Psychiater Den Boer stelt in voornoemd psychiatrisch rapport van 16 oktober 2013, onder meer, dat er bij verdachte sprake is van een nog aanwezig en motiverend waansysteem, terwijl dit systeem gevoed blijft door akoestische en visuele hallucinaties. Het middelengebruik, waaronder cannabis en amfetamines, kunnen een toename van de ernst van de psychotische symptomen veroorzaken. Deze factoren zijn ingebed in structurele beperkingen in denken en handelen van verdachte. Beperkt zicht op consequenties, niet planmatig kunnen werken, impulsiteit en moeite met sturing, leiden ertoe dat verdachte niet te begeleiden is in de huidige ambulante setting, waardoor hij nu reeds opnieuw met justitie in aanraking is gekomen. Deze hernieuwde contacten met justitie worden door de psychiater
gezien als een gevolg van de stoornis en een onderstreping van het hierdoor gevormde
risico op recidive. De context waarin verdachte zich bevindt en zijn eigen wensen hierin, maken dat hij zich nauwelijks begeleidbaar kan opstellen. Zijn wensen en ideeën staan zo ver af van dat wat als realistisch te beschouwen valt, dat (noodzakelijke) hulpverlening altijd te kort zal schieten in zijn ogen. Motivatie om adviezen op te volgen, mogelijk medicatie in te nemen, en genoegen te nemen met een minder grootse toekomst, is beperkt. Hierdoor zal hulpverlening op vrijwillige basis nauwelijks ingang kunnen vinden, terwijl dit noodzakelijk is om herhaling van contact met justitie te vermijden.
++++++
**WAT WORDT VERWACHT:** Geef een vervolg op de tekst over het psychiatrisch rapport van Den Boer dat aansluit op de laatste zin ervan. De gegevenslijst is niet nodig om de opdracht uit te voeren.

(Vastgelegde gegevens)
++++++
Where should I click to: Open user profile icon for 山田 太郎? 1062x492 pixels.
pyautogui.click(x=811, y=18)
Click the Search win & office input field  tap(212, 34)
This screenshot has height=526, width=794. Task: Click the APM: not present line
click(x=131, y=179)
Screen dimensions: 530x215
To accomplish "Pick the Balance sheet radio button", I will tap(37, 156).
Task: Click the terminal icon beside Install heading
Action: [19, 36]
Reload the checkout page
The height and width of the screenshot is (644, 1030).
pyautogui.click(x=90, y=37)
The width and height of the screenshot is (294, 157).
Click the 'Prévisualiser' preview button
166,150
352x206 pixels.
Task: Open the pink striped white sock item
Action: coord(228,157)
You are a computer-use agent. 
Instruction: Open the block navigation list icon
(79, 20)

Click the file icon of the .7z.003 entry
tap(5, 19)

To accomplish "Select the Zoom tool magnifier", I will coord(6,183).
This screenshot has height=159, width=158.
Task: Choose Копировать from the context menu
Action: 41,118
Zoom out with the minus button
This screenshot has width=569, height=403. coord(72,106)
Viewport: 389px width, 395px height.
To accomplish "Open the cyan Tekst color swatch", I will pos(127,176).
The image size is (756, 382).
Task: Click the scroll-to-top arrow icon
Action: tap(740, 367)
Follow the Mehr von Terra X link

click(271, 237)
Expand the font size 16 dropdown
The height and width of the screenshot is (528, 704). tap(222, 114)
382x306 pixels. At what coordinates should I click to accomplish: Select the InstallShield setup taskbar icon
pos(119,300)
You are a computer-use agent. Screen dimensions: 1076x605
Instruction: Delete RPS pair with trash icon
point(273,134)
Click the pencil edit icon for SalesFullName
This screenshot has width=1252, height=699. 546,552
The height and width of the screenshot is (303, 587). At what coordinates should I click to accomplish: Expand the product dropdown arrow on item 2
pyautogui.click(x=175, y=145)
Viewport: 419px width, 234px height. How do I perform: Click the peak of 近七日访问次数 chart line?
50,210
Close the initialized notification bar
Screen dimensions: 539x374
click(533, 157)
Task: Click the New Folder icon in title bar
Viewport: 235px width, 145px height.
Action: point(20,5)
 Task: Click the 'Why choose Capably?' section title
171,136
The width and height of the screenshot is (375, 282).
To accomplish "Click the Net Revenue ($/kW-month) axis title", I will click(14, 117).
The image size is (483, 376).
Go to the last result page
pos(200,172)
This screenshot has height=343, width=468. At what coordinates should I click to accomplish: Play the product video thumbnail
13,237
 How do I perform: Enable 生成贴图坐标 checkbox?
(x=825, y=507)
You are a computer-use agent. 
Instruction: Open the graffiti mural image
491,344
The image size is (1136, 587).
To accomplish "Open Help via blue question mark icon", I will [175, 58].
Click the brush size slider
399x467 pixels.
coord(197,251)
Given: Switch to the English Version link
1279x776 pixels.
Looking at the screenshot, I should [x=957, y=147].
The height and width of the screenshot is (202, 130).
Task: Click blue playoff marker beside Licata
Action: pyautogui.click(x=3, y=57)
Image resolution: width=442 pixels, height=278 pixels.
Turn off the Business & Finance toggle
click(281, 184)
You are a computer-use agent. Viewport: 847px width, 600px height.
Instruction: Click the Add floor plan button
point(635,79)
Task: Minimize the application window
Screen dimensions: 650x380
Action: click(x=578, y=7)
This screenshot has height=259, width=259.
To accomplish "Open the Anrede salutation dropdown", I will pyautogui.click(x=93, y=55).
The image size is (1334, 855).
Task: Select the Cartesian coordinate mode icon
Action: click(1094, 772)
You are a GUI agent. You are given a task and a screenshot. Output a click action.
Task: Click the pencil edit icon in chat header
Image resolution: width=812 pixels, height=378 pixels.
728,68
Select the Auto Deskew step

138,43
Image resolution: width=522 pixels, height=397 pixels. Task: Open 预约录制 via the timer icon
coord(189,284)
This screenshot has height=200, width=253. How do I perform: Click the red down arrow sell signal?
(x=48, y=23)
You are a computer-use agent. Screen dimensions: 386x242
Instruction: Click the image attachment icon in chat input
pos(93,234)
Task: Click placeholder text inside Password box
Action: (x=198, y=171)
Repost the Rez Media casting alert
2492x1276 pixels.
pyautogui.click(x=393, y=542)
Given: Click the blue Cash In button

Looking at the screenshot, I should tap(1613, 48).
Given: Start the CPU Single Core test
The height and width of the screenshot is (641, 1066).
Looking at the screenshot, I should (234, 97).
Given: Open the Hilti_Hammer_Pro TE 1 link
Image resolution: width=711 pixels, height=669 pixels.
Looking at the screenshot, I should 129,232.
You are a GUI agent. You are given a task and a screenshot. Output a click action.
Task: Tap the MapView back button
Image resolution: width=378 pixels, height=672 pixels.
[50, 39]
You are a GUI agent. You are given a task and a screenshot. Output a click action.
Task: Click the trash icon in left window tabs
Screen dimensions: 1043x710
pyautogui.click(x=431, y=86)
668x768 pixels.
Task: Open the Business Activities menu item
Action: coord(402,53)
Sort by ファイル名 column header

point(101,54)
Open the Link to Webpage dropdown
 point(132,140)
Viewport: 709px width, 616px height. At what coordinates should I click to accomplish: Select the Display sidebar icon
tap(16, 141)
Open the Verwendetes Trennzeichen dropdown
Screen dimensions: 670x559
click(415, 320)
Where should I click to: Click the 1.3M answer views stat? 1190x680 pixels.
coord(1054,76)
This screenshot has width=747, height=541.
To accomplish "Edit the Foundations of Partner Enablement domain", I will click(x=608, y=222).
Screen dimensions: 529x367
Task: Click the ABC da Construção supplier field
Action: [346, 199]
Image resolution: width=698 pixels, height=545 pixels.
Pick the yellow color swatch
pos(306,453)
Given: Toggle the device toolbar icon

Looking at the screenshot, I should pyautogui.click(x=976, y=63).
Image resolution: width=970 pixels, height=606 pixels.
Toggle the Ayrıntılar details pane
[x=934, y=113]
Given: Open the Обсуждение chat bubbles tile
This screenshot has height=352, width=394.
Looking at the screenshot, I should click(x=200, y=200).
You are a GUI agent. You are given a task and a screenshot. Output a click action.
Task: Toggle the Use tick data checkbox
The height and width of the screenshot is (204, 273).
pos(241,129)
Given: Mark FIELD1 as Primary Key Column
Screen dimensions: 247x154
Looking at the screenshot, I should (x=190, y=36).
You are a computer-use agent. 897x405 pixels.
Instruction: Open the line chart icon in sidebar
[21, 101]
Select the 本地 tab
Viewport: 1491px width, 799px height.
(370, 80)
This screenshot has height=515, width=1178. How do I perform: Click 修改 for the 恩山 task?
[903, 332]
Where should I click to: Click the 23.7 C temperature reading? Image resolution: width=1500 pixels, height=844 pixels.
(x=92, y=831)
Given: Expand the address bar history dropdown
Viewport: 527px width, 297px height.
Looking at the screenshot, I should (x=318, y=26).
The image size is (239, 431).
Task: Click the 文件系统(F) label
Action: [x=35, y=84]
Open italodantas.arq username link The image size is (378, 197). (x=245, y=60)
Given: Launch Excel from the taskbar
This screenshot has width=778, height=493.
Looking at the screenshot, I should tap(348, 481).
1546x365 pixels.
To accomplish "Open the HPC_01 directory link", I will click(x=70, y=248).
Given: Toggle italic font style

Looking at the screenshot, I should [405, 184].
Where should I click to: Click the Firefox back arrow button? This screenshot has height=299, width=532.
++++++
**UITWERKING:**
De psychiater adviseert verdachte op te nemen in een psychiatrisch ziekenhuis ter
behandeling van het psychotisch toestandsbeeld en ter inventarisatie van de noodzakelijke
ondersteuning bij wonen en werken, waarbij het gedrag van verdachte begrepen dient te
worden vanuit zijn beperkingen en niet geduid dient te worden als manipulatief. Een
dergelijke behandeling zou plaats kunnen vinden in een kliniek als de FPK Assen, waarbij
art. 37 Wetboek van Strafrecht als juridisch kader zou kunnen gelden. Onderzoeker gaat uit
van een lange behandelduur, met een noodzaak voor blijvende structurerende en
ondersteunende begeleiding. Deze begeleiding zou op termijn vrijwillig of binnen het kader
van de wet verplichte behandeling verder voortgezet kunnen worden.